A tuple (emit_ta, final_state, final_loop_state) where:

emit_ta: The RNN output TensorArray. If loop_fn returns a (possibly nested) set of Tensors for emit_output during initialization, (inputs time = 0, cell_output = None, and loop_state = None), then emit_ta will have the same structure, dtypes, and shapes as emit_output instead. If loop_fn returns emit_output = None during this call, the structure of cell.output_size is used: If cell.output_size is a (possibly nested) tuple of integers or TensorShape objects, then emit_ta will be a tuple having the same structure as cell.output_size, containing TensorArrays whose elements' shapes correspond to the shape data in cell.output_size.

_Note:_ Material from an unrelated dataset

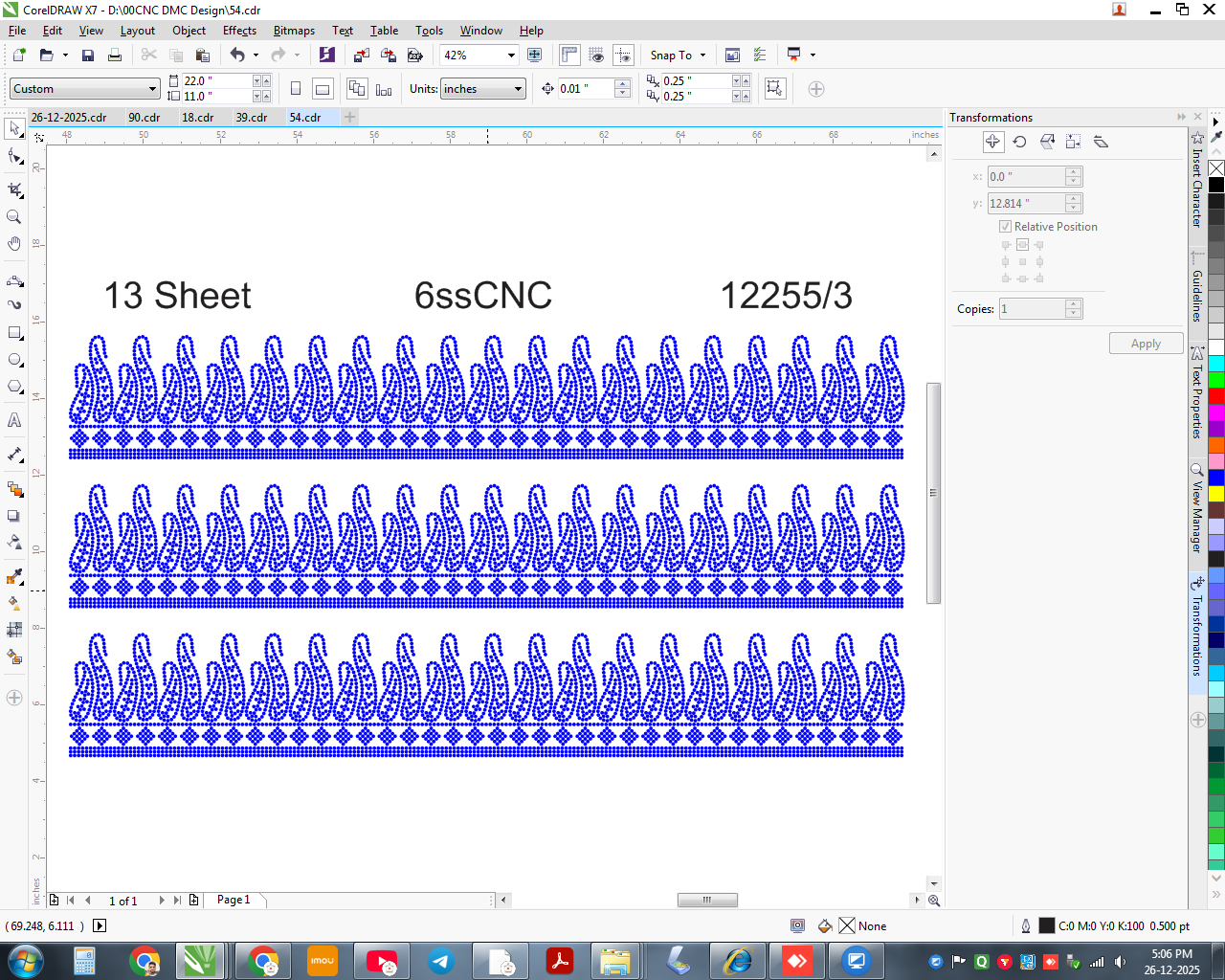The width and height of the screenshot is (1225, 980).
Task: Select the Crop tool in toolbox
Action: pos(14,189)
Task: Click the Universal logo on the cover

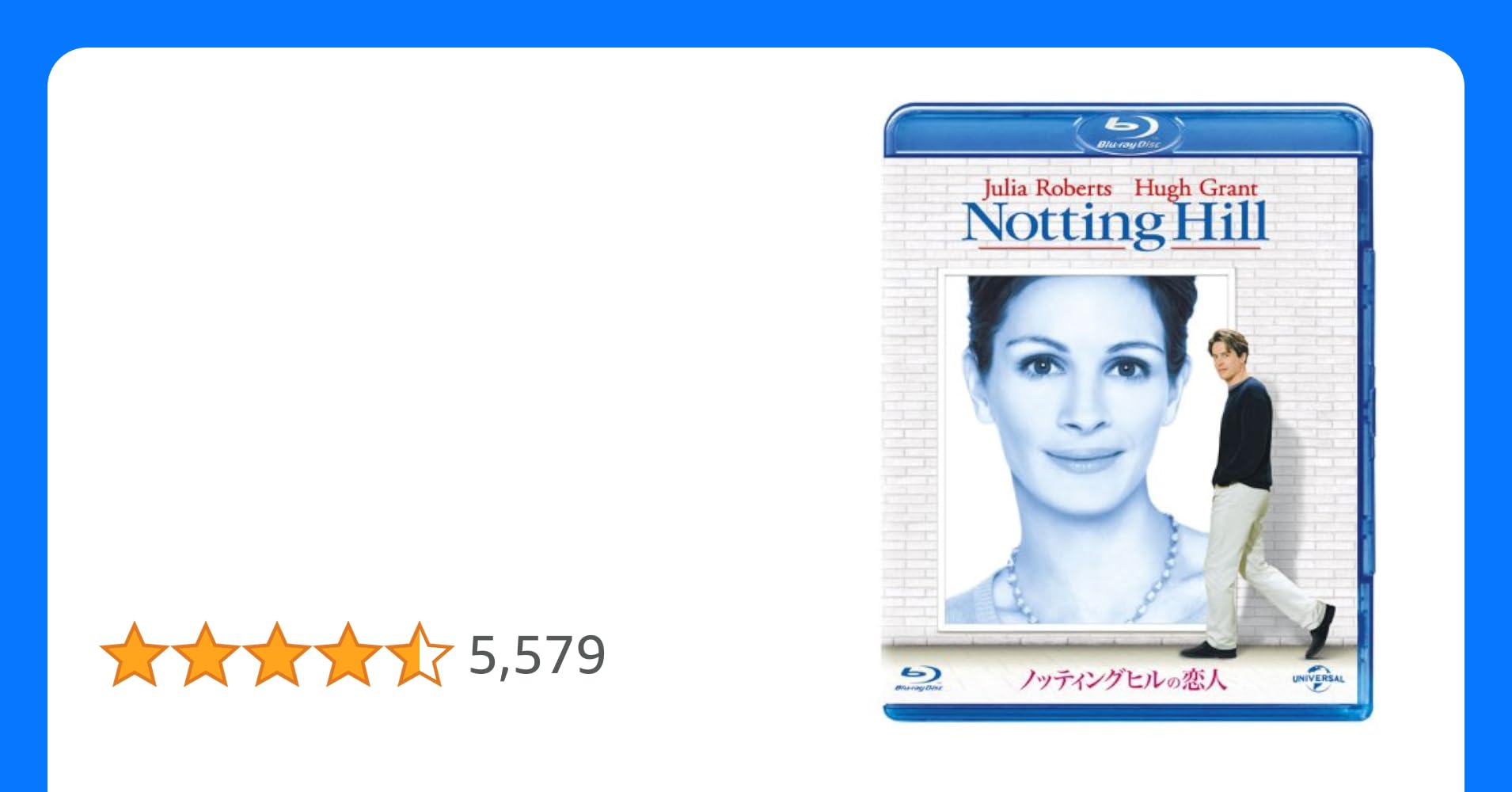Action: (1318, 680)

final_state: The final cell state. If cell.state_size is an int, this will be shaped [batch_size, cell.state_size]. If it is a TensorShape, this will be shaped [batch_size] + cell.state_size. If it is a (possibly nested) tuple of ints or TensorShape, this will be a tuple having the corresponding shapes.

final_loop_state: The final loop state as returned by loop_fn.

Raises:
  • TypeError: If cell is not an instance of RNNCell, or loop_fn is not a callable.